-- ACTIVITY --
Return everything in the Tullamore Farm report from "As a result" down to "spell next week.", copied word for word.

*** Opening TEXT SHOWN ***

It has all kicked off this week on Tullamore Farm, as farm manager Shaun Diver decided to mow down 55 acres of first-cut silage on Wednesday afternoon.

This was left to wilt and was lifted on Friday afternoon. The crop of grass wasn’t over-heavy, as he wanted to achieve an even balance of quantity and quality to make for good winter feeding.

This first cut of silage will be earmarked for weanling heifers and bulls for next winter.

High-DMD silage will reduce the amount of meal fed to weanlings over the first winter.

Burning up

Shaun is slightly wary of taking out any paddocks for silage at the moment, as the good weather has favoured field work, but, on the other hand, he has noticed that grass has been burning up on certain parts of the outfarm in recent days.

As a result of this, he brought home 100 ewes this week to relieve the pressure for grass on the outfarm in Cloonagh.

Eating headlands for a few days will also help buy some days ahead of the predicted dry spell next week.

Silage has began on Tullamore Farm. \ Philip Doyle

The breeding season has proved successful so far this year, according the return rate of the heifers.

The heifers were all served through the use of fixed-timed AI, while also using sexed semen. Based on the recent scanning results, 55% of the heifers have held to their first service.

Shaun is happy with this result, as he has spoken to farmers already using sexed semen and they have experienced variable results.


Repeats were inseminated with AI and the bull will now run with the heifers to mop up.

All the cows were also served using AI and based on the non-return results from 35 animals, around 60% have held, while it is too early to detect the other half.

The sheep have also come in recently to be both vaccinated and weighed to check on the performance of the lambs.

Based on the sample of lambs that Shaun collected, the lambs have averaged 280g/day over a period of 42 days.

Shaun highlighted that it has been a poor start for lambs this year, with the poor weather this spring delaying the turnout of ewes and lambs.

*** Closing TEXT SHOWN ***
*** Opening GIVEN RECORDS ***

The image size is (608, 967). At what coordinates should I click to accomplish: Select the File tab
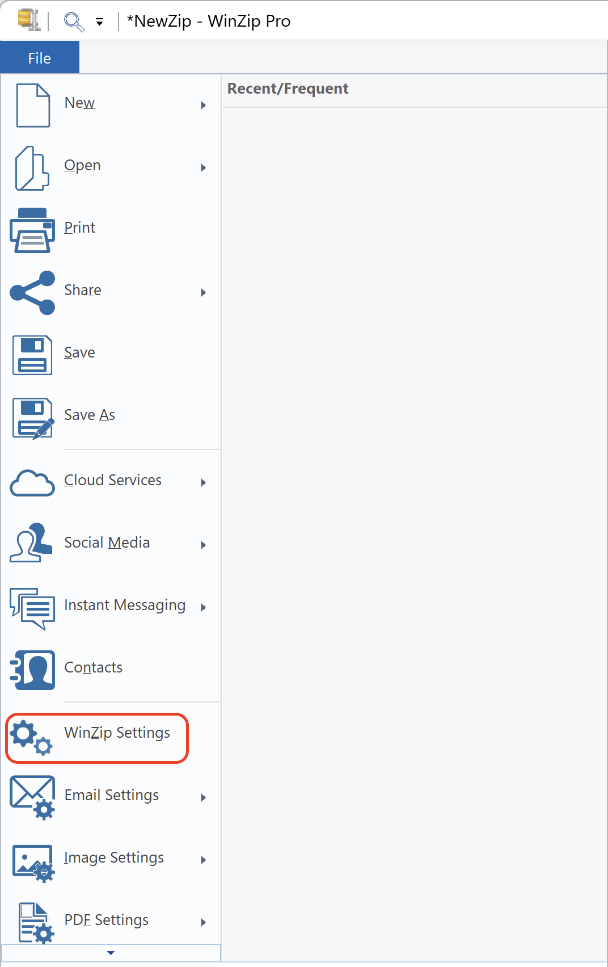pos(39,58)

*** Closing GIVEN RECORDS ***
*** Opening GIVEN RECORDS ***

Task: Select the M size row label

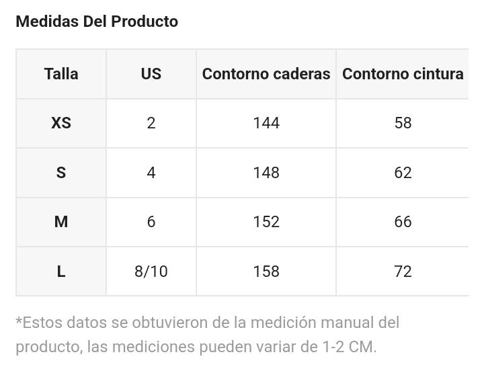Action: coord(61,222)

*** Closing GIVEN RECORDS ***

-- RESPONSE AREA --
As a result of this, he brought home 100 ewes this week to relieve the pressure for grass on the outfarm in Cloonagh.

Eating headlands for a few days will also help buy some days ahead of the predicted dry spell next week.